Sans relève concrète, Mouyouma a logiquement puisé sur ses anciens, dont le capitaine, Bruno Ecuele-Manga. Gravement fautif face au Mozambique, ce dernier a été vivement critiqué mais est-ce la faute du défenseur si le Gabon n’arrive plus à produire de joueurs capables de jouer au niveau international ? En délaissant le football local et la formation, en ne réglant absolument pas le problème de pédocriminalité ayant fait tant de victimes, la FEGAFOOT ne peut pas toujours compter sur un miracle de ses anciens ou qu’un jeune de sa diaspora n’explose à l’étranger.

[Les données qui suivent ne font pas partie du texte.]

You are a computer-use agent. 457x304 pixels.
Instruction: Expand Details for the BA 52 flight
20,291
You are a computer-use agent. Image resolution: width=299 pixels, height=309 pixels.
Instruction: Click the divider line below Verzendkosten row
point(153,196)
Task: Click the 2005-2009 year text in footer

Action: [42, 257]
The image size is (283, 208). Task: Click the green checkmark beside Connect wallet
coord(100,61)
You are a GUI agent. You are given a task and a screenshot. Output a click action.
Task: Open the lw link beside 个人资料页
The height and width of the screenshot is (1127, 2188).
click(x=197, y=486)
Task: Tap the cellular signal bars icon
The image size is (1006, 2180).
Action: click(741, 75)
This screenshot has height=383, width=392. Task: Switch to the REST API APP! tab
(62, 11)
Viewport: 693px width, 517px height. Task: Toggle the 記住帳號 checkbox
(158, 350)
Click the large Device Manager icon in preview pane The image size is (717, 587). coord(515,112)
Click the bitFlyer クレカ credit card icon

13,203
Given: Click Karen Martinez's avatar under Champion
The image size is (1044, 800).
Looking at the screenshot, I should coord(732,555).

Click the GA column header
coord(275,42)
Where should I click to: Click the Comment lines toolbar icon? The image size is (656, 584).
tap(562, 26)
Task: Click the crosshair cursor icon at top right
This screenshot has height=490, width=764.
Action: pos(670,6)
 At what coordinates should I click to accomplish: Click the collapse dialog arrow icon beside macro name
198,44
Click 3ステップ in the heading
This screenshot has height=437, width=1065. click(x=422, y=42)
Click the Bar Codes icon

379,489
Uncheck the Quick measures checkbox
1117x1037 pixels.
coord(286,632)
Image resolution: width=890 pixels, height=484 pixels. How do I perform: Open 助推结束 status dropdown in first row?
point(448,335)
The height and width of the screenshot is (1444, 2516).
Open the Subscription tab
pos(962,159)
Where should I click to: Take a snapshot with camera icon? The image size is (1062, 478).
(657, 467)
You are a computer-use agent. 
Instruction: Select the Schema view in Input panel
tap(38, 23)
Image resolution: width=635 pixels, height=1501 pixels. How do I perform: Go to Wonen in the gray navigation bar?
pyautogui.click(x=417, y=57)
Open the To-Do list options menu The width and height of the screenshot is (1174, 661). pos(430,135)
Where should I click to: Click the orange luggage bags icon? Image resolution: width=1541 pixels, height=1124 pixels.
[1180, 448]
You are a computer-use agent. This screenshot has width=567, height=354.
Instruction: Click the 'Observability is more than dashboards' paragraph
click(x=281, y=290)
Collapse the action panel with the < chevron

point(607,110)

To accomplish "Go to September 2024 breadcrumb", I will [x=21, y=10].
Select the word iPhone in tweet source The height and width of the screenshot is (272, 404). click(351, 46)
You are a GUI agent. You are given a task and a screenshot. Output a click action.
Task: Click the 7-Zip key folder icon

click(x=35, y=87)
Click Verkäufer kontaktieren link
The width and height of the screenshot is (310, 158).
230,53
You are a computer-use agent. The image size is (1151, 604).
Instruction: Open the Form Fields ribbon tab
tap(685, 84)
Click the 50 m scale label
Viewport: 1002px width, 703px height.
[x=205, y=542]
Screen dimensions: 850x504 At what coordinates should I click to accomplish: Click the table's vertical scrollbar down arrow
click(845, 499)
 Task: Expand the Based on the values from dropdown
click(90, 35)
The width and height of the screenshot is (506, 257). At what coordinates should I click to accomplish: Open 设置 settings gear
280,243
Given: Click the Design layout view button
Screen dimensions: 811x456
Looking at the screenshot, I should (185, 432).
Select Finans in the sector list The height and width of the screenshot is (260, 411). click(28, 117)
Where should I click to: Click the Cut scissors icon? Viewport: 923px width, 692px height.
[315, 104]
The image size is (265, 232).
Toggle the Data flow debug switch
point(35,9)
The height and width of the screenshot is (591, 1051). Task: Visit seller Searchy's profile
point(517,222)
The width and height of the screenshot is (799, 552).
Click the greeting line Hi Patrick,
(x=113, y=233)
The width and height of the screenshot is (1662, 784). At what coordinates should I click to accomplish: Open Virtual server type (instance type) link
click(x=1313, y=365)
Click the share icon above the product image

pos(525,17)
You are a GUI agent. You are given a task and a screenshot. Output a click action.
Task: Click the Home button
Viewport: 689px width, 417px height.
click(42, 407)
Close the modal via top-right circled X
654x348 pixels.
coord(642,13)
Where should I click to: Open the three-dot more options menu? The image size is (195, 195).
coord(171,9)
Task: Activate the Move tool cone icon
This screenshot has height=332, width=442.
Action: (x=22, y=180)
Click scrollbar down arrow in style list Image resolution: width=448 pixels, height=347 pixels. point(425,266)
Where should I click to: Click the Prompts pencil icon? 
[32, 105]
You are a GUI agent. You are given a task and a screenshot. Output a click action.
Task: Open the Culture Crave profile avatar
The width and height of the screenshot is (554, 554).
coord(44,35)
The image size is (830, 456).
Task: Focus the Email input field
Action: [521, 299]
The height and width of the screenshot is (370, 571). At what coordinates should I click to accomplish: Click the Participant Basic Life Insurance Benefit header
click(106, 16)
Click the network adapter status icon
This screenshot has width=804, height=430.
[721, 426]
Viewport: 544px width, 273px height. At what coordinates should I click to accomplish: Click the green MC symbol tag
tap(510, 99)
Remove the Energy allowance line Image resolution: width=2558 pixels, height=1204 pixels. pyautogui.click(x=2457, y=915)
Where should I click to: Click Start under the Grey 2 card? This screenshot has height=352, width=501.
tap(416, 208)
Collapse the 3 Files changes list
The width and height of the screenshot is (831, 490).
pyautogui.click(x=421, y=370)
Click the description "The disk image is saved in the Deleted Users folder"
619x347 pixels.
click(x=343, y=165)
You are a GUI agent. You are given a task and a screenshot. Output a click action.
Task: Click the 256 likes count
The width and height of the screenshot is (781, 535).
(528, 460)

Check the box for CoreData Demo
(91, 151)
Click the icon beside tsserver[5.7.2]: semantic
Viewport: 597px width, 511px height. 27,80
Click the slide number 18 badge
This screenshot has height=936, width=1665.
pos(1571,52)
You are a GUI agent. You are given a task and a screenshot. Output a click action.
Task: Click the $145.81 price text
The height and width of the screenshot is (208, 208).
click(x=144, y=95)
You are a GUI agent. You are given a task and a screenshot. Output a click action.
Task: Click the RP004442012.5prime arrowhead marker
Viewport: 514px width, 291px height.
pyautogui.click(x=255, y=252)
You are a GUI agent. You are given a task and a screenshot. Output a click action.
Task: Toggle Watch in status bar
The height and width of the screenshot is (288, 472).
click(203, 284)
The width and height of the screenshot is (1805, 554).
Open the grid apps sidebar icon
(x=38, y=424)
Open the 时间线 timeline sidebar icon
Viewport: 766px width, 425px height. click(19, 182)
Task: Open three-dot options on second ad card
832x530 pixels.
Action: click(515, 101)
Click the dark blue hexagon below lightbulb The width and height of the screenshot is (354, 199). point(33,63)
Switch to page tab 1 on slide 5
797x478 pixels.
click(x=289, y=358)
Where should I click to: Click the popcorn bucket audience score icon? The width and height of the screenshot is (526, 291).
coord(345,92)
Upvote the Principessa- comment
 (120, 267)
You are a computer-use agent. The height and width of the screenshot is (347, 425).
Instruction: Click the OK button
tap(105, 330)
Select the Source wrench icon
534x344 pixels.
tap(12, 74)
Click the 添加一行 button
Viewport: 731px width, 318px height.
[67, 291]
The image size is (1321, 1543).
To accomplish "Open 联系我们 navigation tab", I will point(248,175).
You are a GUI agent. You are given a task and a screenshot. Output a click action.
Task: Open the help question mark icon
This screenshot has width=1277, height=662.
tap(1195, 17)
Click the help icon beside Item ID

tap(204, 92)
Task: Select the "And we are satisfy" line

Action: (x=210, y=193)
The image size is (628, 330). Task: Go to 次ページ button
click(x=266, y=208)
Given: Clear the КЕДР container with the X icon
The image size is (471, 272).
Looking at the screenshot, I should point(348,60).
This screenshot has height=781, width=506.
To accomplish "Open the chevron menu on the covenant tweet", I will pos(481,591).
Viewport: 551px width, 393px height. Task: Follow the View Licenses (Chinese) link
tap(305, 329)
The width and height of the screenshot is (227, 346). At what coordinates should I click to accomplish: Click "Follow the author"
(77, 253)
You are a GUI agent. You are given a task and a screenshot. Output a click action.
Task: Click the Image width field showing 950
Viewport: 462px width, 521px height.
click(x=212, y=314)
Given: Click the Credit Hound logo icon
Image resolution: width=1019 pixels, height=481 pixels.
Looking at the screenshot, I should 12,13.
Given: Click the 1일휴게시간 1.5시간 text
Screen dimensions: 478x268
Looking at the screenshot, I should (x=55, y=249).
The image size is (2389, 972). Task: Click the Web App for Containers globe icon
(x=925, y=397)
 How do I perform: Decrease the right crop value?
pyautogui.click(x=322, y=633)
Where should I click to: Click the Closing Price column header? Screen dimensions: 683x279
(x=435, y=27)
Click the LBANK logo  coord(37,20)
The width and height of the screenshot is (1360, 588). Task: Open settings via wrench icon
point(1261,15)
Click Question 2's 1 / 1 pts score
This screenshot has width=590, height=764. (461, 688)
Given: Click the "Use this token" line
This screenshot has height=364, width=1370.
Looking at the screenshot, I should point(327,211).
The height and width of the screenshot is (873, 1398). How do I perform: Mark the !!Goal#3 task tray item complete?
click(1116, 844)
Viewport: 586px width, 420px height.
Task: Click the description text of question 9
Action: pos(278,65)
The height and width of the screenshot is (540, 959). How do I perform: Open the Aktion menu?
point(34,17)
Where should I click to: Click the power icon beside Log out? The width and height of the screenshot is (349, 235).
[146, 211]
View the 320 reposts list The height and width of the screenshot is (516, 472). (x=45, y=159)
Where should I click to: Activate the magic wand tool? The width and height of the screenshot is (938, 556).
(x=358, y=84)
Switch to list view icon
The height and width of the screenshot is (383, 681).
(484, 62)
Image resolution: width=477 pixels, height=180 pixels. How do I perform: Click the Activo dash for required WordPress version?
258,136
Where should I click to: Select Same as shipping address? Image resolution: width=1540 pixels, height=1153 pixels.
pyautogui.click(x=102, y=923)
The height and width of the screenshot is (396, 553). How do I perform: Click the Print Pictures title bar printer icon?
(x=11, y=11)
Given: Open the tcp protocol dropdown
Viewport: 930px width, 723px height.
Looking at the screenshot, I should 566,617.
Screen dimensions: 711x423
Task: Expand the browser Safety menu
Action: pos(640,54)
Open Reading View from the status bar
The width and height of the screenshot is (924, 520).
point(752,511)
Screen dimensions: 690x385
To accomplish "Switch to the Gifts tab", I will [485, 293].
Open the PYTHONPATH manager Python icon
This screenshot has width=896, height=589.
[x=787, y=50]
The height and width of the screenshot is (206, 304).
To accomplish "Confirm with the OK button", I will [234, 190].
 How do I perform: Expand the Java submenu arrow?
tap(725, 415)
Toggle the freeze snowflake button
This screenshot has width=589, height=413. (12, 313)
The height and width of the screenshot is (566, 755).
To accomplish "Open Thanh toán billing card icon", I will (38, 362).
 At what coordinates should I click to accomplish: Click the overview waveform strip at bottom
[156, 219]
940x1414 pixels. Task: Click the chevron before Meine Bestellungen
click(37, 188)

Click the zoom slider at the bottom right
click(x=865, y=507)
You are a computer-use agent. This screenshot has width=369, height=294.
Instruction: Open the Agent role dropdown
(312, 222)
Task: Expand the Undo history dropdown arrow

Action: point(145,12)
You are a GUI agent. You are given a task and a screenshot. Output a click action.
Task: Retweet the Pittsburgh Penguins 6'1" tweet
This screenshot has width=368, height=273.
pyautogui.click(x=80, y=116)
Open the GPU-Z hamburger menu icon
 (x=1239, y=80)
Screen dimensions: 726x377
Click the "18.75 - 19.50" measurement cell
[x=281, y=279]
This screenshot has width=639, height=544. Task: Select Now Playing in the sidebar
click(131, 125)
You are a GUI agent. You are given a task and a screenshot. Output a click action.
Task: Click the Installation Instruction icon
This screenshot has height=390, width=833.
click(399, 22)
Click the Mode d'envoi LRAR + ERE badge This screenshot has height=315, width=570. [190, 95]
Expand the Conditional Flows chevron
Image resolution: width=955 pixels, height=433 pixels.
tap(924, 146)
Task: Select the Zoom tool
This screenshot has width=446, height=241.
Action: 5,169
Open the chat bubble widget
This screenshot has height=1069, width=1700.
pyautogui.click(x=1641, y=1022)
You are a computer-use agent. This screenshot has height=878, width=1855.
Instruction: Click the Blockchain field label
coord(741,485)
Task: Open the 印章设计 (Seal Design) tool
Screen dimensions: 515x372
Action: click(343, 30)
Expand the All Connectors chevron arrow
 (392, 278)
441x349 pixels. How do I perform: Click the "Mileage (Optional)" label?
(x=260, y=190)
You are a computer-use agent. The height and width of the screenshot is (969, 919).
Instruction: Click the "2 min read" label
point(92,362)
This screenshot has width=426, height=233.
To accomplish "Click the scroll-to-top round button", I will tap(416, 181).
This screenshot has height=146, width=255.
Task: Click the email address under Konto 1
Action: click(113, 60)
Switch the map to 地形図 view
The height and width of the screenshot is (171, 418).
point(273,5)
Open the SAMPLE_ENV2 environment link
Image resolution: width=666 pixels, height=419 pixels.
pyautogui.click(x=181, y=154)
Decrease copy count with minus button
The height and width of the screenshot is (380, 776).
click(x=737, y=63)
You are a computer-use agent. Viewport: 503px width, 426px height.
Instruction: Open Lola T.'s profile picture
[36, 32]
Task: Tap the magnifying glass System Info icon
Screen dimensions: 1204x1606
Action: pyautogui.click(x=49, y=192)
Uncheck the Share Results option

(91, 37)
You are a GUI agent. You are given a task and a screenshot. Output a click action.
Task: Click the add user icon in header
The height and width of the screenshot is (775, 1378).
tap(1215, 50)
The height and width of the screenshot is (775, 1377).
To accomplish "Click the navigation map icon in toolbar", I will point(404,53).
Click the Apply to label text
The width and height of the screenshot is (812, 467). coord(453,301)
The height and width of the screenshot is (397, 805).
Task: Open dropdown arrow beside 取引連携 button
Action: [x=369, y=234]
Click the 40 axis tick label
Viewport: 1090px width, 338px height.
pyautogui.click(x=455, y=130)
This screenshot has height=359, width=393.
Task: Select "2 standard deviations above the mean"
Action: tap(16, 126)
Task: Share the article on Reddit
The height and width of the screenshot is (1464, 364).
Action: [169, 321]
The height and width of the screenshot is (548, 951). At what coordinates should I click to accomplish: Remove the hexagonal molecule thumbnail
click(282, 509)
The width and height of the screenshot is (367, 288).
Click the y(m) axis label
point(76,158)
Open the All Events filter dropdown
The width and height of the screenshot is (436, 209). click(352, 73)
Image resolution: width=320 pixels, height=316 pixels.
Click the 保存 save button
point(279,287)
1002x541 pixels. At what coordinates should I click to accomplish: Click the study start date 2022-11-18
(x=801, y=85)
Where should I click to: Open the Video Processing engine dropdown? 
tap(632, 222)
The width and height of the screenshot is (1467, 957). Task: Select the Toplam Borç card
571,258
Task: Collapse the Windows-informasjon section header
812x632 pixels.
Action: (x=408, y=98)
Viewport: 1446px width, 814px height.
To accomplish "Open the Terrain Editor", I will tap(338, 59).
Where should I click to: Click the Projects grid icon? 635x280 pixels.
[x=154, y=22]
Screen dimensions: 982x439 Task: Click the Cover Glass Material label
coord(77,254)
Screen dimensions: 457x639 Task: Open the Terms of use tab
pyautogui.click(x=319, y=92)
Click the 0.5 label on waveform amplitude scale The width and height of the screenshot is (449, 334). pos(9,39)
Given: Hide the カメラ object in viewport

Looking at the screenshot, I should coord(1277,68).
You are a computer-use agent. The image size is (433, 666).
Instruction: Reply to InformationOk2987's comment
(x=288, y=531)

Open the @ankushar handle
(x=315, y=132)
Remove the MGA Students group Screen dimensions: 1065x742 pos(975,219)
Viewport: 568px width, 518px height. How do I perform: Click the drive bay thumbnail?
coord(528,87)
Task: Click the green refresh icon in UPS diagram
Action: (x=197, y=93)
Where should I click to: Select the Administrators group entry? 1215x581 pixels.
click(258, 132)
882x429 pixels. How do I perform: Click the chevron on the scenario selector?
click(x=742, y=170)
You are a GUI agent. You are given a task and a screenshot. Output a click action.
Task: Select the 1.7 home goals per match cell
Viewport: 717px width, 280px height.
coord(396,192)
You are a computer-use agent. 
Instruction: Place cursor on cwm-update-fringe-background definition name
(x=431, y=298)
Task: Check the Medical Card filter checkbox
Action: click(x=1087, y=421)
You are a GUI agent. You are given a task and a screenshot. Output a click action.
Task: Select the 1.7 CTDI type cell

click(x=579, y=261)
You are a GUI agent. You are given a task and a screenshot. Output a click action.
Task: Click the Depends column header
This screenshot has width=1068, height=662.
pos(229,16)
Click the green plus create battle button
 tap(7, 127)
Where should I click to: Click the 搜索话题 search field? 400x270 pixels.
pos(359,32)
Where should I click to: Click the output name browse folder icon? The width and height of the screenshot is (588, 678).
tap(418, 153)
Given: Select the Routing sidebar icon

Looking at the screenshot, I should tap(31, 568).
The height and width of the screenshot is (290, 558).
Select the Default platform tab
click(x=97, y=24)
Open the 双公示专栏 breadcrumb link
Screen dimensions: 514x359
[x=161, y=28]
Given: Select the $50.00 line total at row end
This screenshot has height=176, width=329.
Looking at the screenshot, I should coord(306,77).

Malgré ce constat, la liste sélectionnée pour cette CAN a tout de même interrogé. Vivant dans un réel confort, avec une grosse prime de rassemblement, l’équipe nationale était tout de même habituée au copinage et favoritisme. Des joueurs à moitié blessés pris, des remplaçants qui de l’aveu même de leurs coéquipiers « n’ont pas le niveau », d’autres ignorés : est-ce que les choix de Mouyouma sont simplement sportifs ?

Le doute persiste pour celui qui a ouvert cette fameuse compagnie, Gabon Sports Management, dont les statuts stipulent que le « management sportif » fait partie des activités. De quoi extrapoler des histoires d’agents ou intermédiaires ? Nul ne le sait, mais en off, les langues se délient et expliquent que certains remplaçants n’ont dû leur sélection qu’en acceptant de reverser une partie de leurs primes aux décideurs. Une vieille pratique de la FEGAFOOT qui explique bien l’hypocrisie actuelle : le problème n’est pas l’élimination du Gabon mais bien que le business soit passé d’un clan à l’autre...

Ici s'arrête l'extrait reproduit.